Should America and its NATO allies seek to expand Montreux to cover the new canal, or should they partner with Turkey to maintain the limits of Russian military transits while funding the infrastructure itself? ?
Montreux currently allows the status quo of the Black Sea States while the Istanbul Canal would allow an âupdateâ compatible with the realities of proximity of the post-Cold War era. Since the canal is being built by an American ally, it is vital that NATO and Pentagon strategists play their approach to this new source of imbalance to strengthen America’s relative advantage and avoid this situation leading to the America’s perceived decline.
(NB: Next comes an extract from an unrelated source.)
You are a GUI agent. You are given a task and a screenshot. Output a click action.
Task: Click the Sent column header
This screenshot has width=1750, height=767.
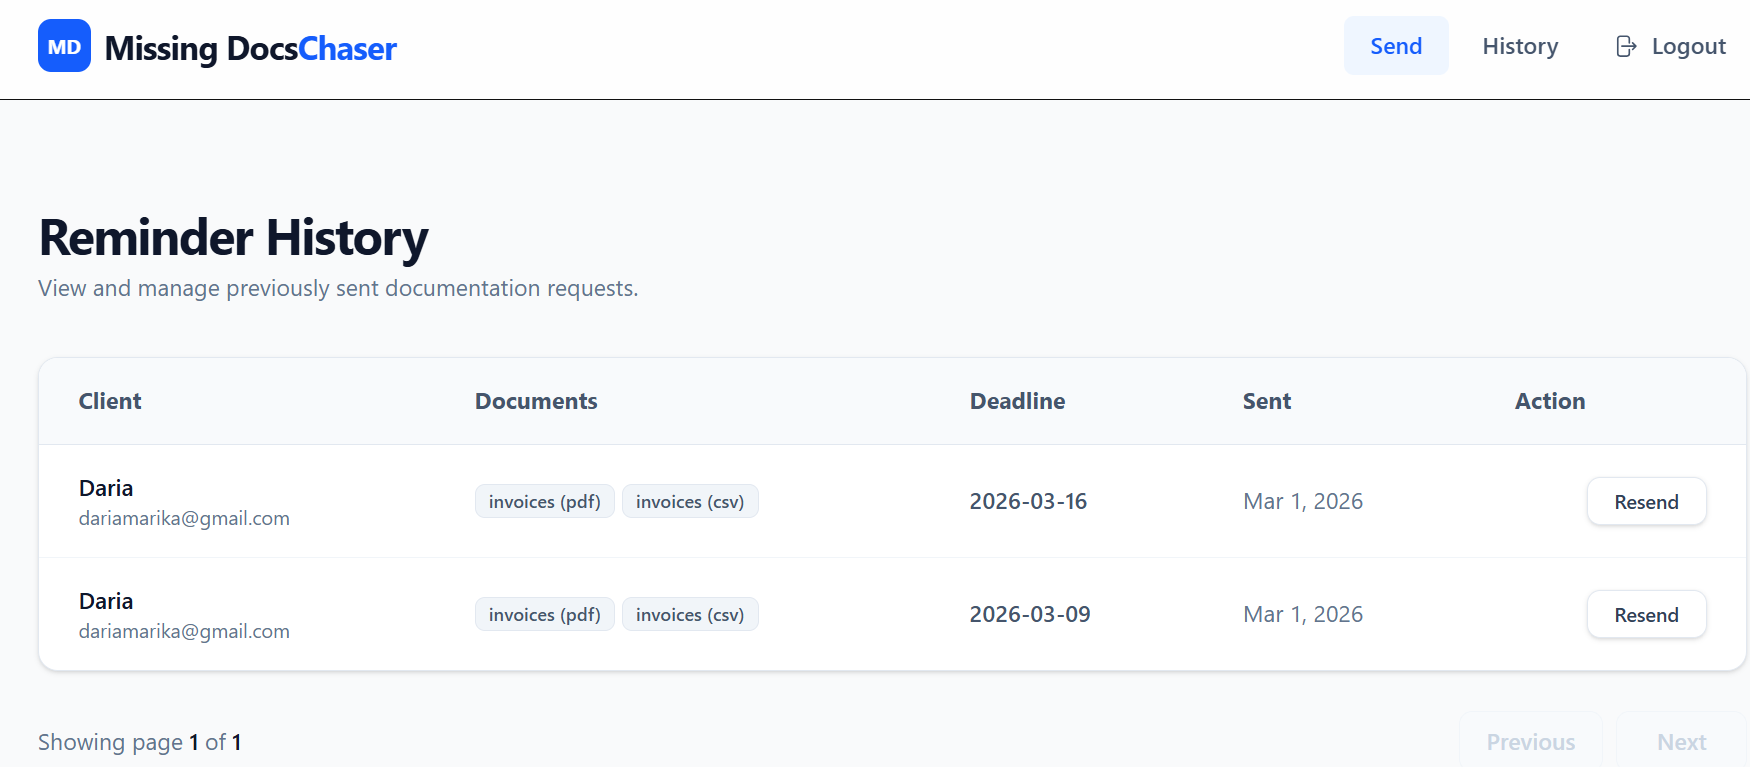click(1266, 401)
Moscow is also changing the rules of the game for Western Europe. Nord Stream 2, Russia’s new gas pipeline crossing the bottom of the Baltic Sea, potentially creates a critical point of weakness in the NATO alliance. With Germany and much of Europe more dependent than ever on Russian gas, a situation could arise in which European governments would have to choose between heating their country’s homes and alliance with Washington. Once again, it is in the Mediterranean that a potential counterweight resides.
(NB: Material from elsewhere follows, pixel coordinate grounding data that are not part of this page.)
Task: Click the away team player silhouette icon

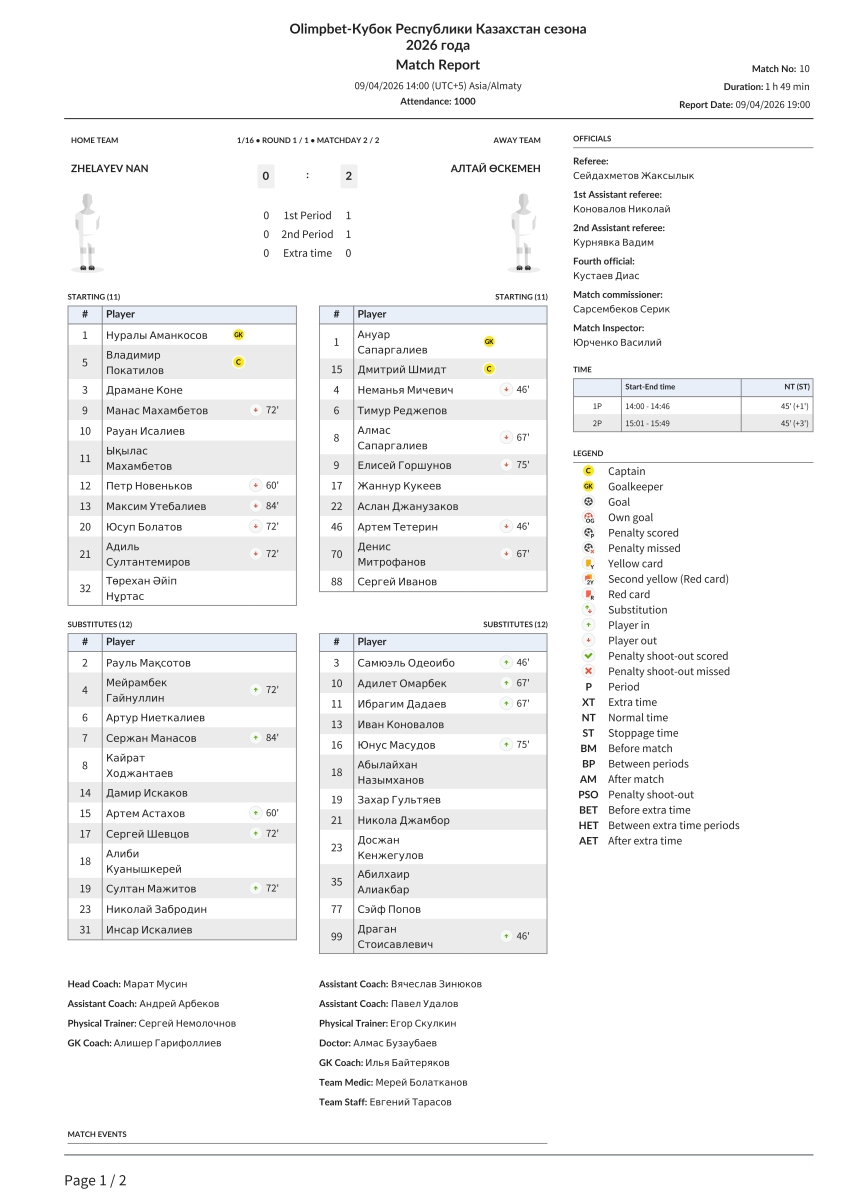Action: click(522, 232)
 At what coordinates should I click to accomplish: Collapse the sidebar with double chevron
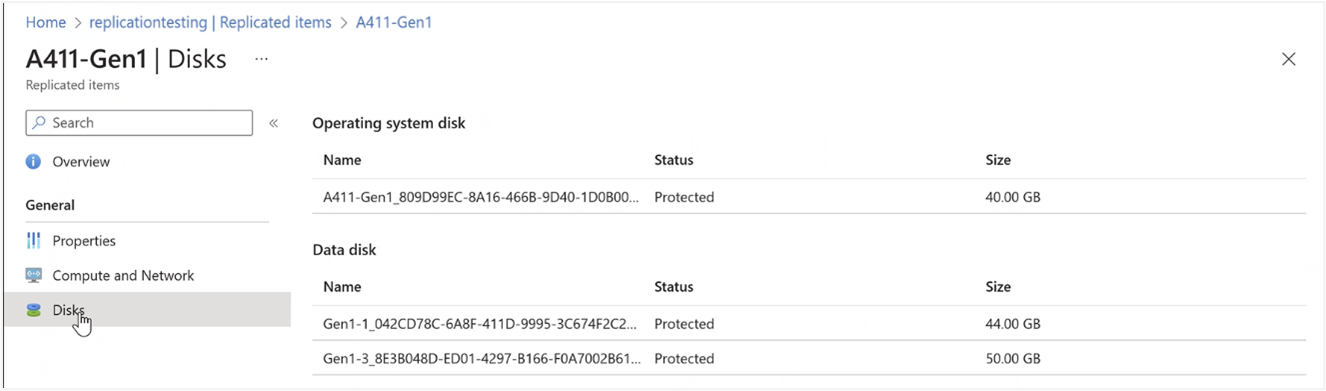tap(274, 123)
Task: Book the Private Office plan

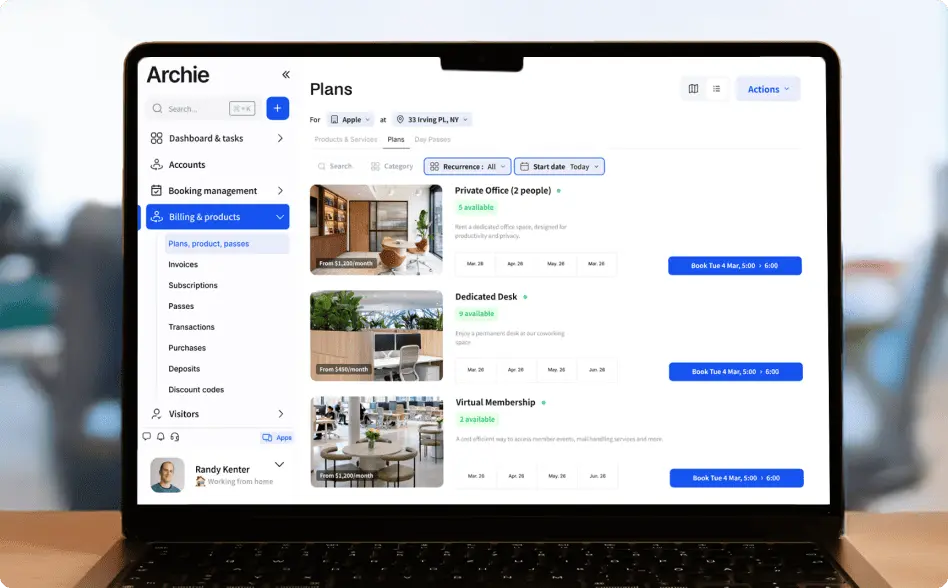Action: click(x=734, y=266)
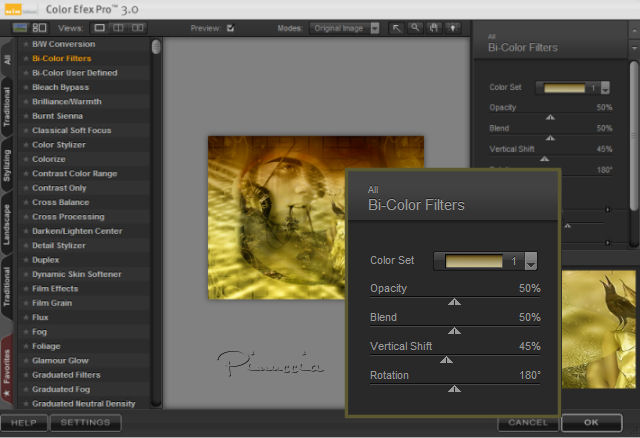Click the Rotation slider handle in popup

click(455, 388)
America must seize the nettle and build a coherent and long-term strategy for the Mediterranean region. Arguably, the time has come for America to place the entire Mediterranean under one military command: a MEDCOM to replace the dilutive effect of America’s current division of the Mediterranean between three military commands.
An example of a declaration of firm intent regarding the long-term engagement of the United States in the region will be the placement of enhanced nuclear deterrence in the Mediterranean basin, consistent with the objective of maintaining “order based on rules âstrategically distributed over Allied territories. .
A further ambitious plan could see America lead the creation of a Mediterranean Union to better integrate politics, encourage trade, share resources and strengthen support for values ââheld in the West from Washington to Ankara. US capital could be deployed to finance the warehouses and rail, road and maritime infrastructure needed after the construction of the Istanbul Canal. Regional coordination of military procurement will resolve conflicts, such as Turkey’s purchase of Russian S-400s, and provide an attractive market size for US military technology, including Patriot missile defense systems and the F- program. 35.
Regional cooperation in the Mediterranean is accelerating rapidly. A Mediterranean Union would build on existing structures, pushing an open door. With so many changes in the pipeline, America would be gravely deviating from its homework if it didn’t act. The share price is a strengthened region, a stronger America and the removal of the potential geopolitical price board for Russia and China, thus the catalyst to begin the restructuring of Pax Americana both in the Mediterranean and in worldwide.
Alp Sevimlisoy is the CEO of Asthenius Capital, a diversified, emerging markets company headquartered in London, and an Atlantic Council Millennium Fellow headquartered in Washington, DC. Sevimlisoy is also an internationally published geopolitical strategist on the Mediterranean, focusing on regional unionism and defense policy. He is a member of the advisory board of Bayes Business School (formerly Cass Business School).
Peter Woodard is a Canadian-British cadre who geopolitically focuses on the moving elements within NATO and the potential for an expanded role in the region. He has spent considerable time consulting with stakeholders in Mexico on his role in supporting Western initiatives.